Perhatikan Gambar 1. Setidaknya ada 3 lokasi di area pertambangan yang memiliki potensi
terhadap pencemaran air permukaan yakni daerah penambangan aktif, daerah
disposal/penimbunan material penutup, dan instalasi pengolahan/pencucian batubara.
Daerah penambangan aktif merupakan salah satu sumber pembentukan air asam tambang yang
tidak dapat dihindari. Sehingga metode penanganan pada daerah aktif ini adalah melakukan
pengolahan terhadap air asam tambang yang terbentuk (active treatment). Material sulfida yang
berasal dari dinding pit penambangan akan kontak dengan air pada saat hujan terjadi , mengalir
menuju sump pit untuk kemudian dipompa menuju ke sistem pengolahan.
-
Contoh konsep penanganan air dari area penambangan aktif di salah satu pertambangan
Pada umumnya, metode pengolahan aktif yang digunakan yakni melalui penambahan senyawa
penetral kapur untuk menetralkan pH. Selain itu, terdapat pula kolam pengendap sebelum keluar
ke badan air penerima.

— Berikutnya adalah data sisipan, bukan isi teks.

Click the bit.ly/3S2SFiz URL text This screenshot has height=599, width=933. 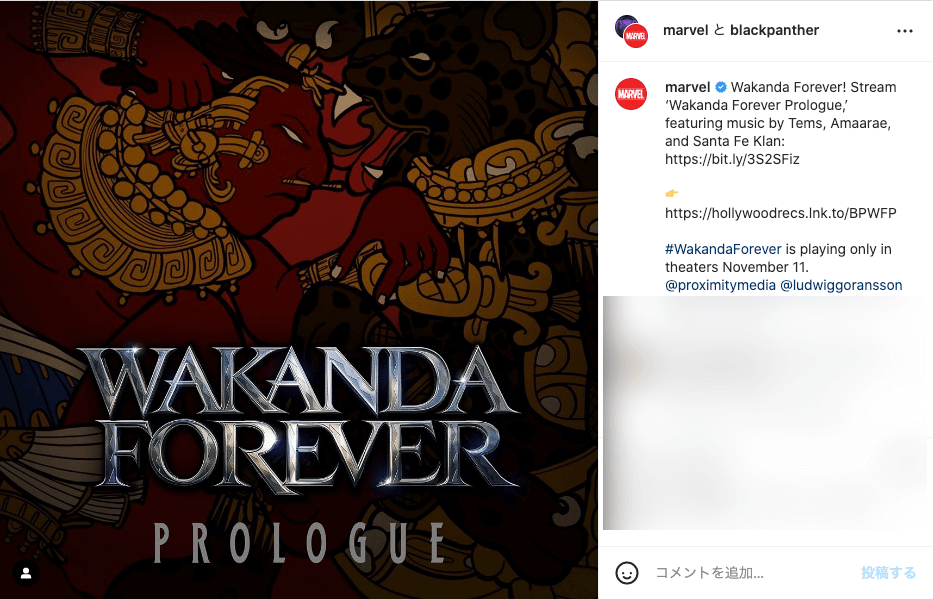[732, 159]
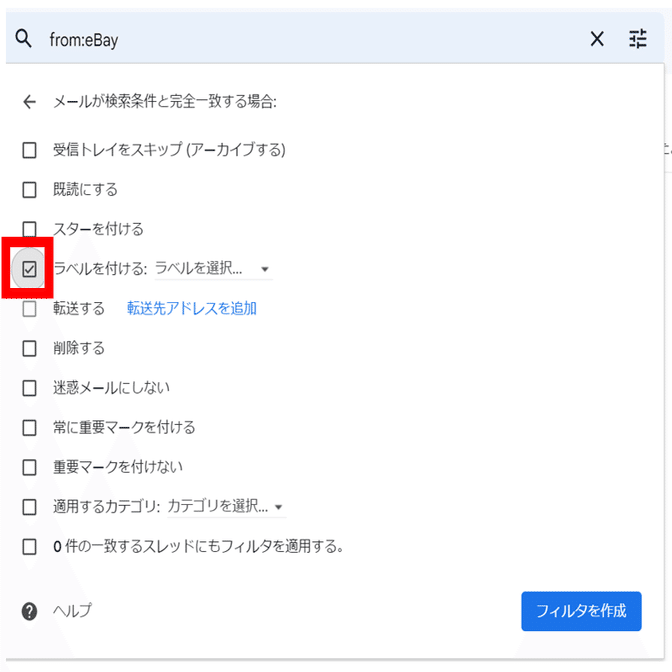This screenshot has height=672, width=672.
Task: Open search options sliders icon
Action: pos(638,39)
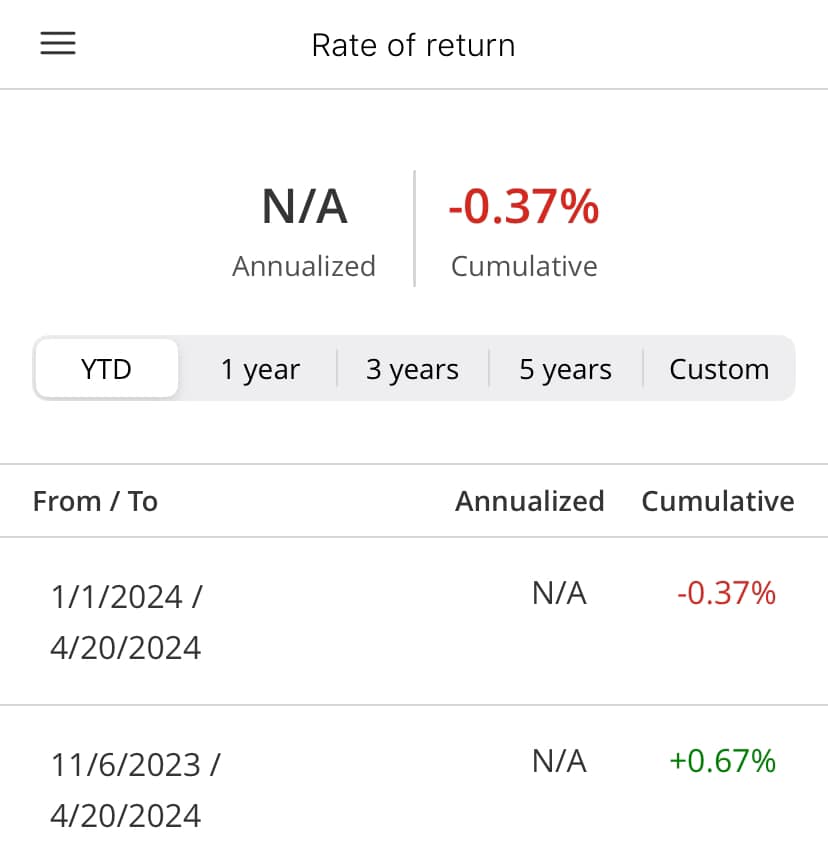Screen dimensions: 828x860
Task: Open the Custom date range option
Action: point(719,369)
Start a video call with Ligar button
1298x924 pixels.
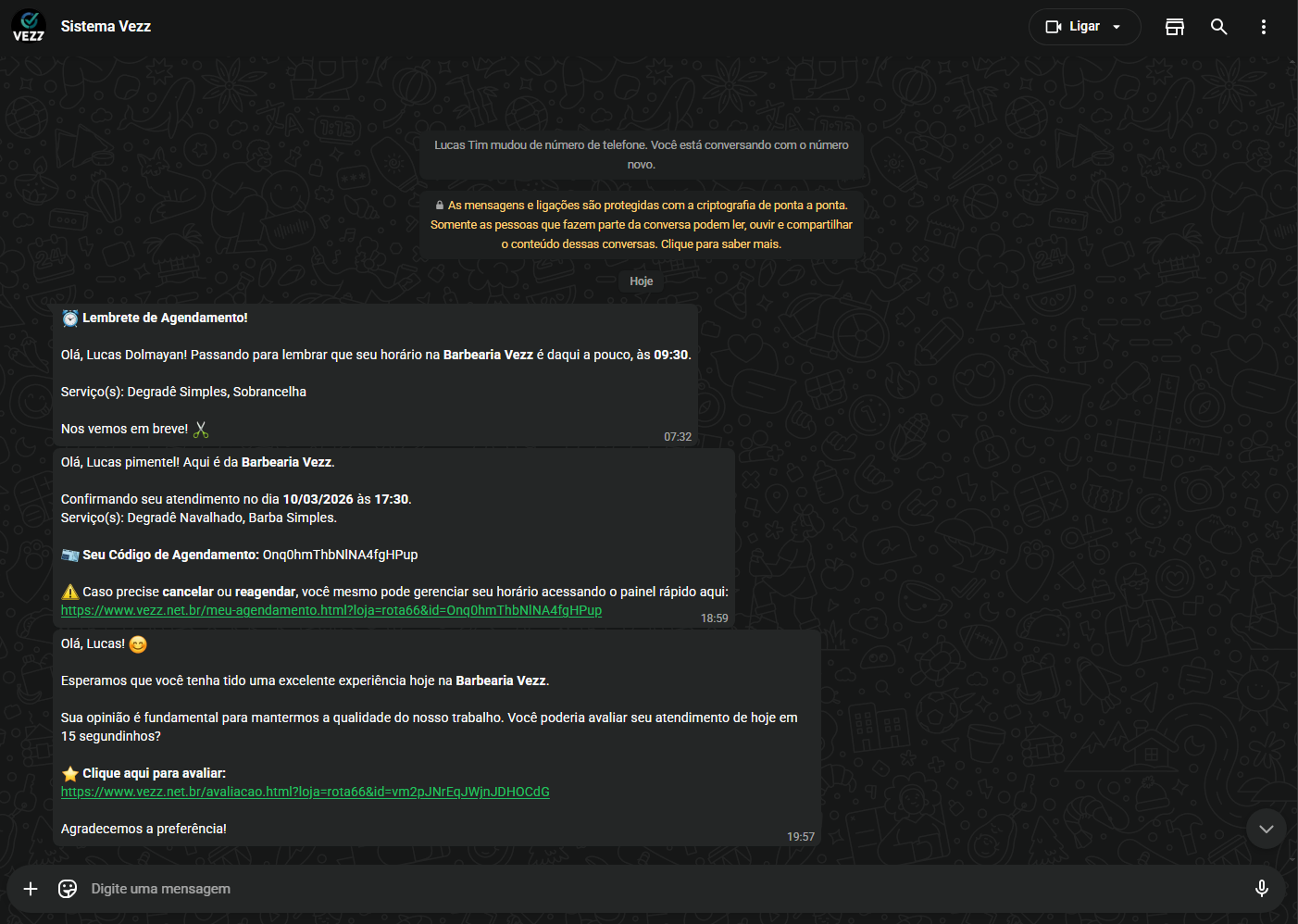coord(1072,27)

Pengendalian melalui sistem pengolahan aktif diharapkan dapat menjaga
kualitas aliran yang berasal dari daerah terganggu sebelum masuk ke dalam badan sungai utama
sehingga dapat sesuai dengan baku mutu yang telah ditetapkan.
Sedangkan daerah penimbunan (disposal area) adalah daerah kedua yang memiliki potensi besar
pembentukan air asam tambang. Kondisi daerah disposal yang masih aktif akan menyebabkan
material sulfida masih terekspos dan dengan bebas kontak dengan udara dan air pada saat hujan
terjadi. Hal ini menyebabkan potensi pembentukan air asam tambang dengan debit aliran yang
besar serta konsentrasi material erosi yang tinggi akan terjadi. Daerah timbunan tersebut harus
dapat di isolasi agar aliran yang telah terkontaminasi tidak langsung masuk ke badan air secara
langsung yang dapat menurunkan kualitas aliran air. Melalui pembangunan saluran-saluran di
sekitar daerah timbunan, maka aliran air akan dapat dikendalikan. Hal ini juga dapat
menghindari terjadinya erosi yang sering terjadi. Umumnya, daerah disposal aktif masih akan
dilakukan pengolahan secara aktif dengan melakukan penambahan senyama kimia penetral. Hal
ini dilakukan sampai pada proses reklamasi dilakukan dimana material PAF telah ditutup dengan
material NAF dan tanah sebagai media tanam.